To believe in luck is a mental poison, and that belief is the foundation of gambling that makes real effort seem not worthwhile.

The foolish believe in luck, and that is there harmful excuse for failure.

When a man enters a race with ten men running and nine finish ahead of him, he doesn’t call that “bad luck.” He knows that he hasn’t run fast enough.

And so it is in the race of life.

You can create everything by real work. You can create nothing by so-called “luck.” The Arabs have a proverb which says:

“Pitch a lucky man into the Nile, and he will come up with a fish in his mouth.”

That’s an amusing proverb. But ordinarily, if you pitch a man into the Nile he will come up with mud in his mouth, if he has gone down far enough. …

If you WORK, you may CALL it luck if you choose. Everything helps the worker who works intelligently and well, no matter what name he gives to his success.

James Russell Lowell said:

“Good luck is the willing handmaid of upright, energetic character, and the conscientious observer of duty.”

A modern wise man, looking back over his life, remarked that he had had what ordinarily would be called good luck and bad luck; but, said he:

“I have always noticed that the harder I worked the better my luck was.” …

He who counts on luck will usually have “most of it bad.”

He who relies on work will produce by his own efforts what the other man hopes to get through luck.

James A. Garfield said:

“A pound of pluck is worth a ton of luck.”

One wise man said:

“Good and bad luck is but a synonym, in the great majority of instances, for good and bad judgment.” …

The longer you live, the more surely you will know that those called “lucky” were the workers and those called “unlucky” the shirkers.

A clever Frenchman, La Rochefoucauld, said this:

“There are no chances so unlucky from which clever people are not able to reap some advantage, and none so lucky that the foolish are not able to turn to their own disadvantage.”
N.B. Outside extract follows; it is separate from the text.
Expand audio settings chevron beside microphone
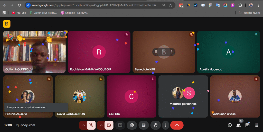The image size is (263, 132). [83, 125]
Addison says of luck this:

“A good character, good habits, and iron industry are impregnable to the assaults of all the ill luck that fools ever dreamed of.”

The way to seem “lucky” and be called “lucky” is to put luck out of your calculations, substituting for reliance on luck, reliance on pluck and work.

Bulwer Lytton said:

“Hope nothing from luck; and the probability is that you will be so prepared, forewarned, and forearmed that all shallow observers will call you lucky.”

---Milwaukee Sentinel, Milwaukee, Wis., Aug. 9, 1936.

An industrious person with good habits becomes impregnable to the assaults of bad luck that fools dream of. The worst luck of all is to be lazy, selfish, hotheaded, or know-it-all. Diligence is the mother of luck. The simpering, whining, spineless ingrate whether young or old are always waiting for luck but it never happens. A person incurs about as much risk of being struck by lightning as by accidental luck. If you really want some luck start toward that which you must desire and start now. Do not waver or give up.

—Carlysle H. Holcomb, Dallas Morning News, Dallas, Texas, Nov. 24, 1953.

Success is the result of endeavor. It is accomplished by some definite aim. Success is not luck. Luck may be an element in success, but success is more than luck. An unexpected discovery or a chance invention is not success. It is an opportunity for success. Fulfilled success never comes to any one of itself. It is obtained only by earnest effort. There are laws by which success is achieved, and only those who are obedient to the laws of success will realize its triumph.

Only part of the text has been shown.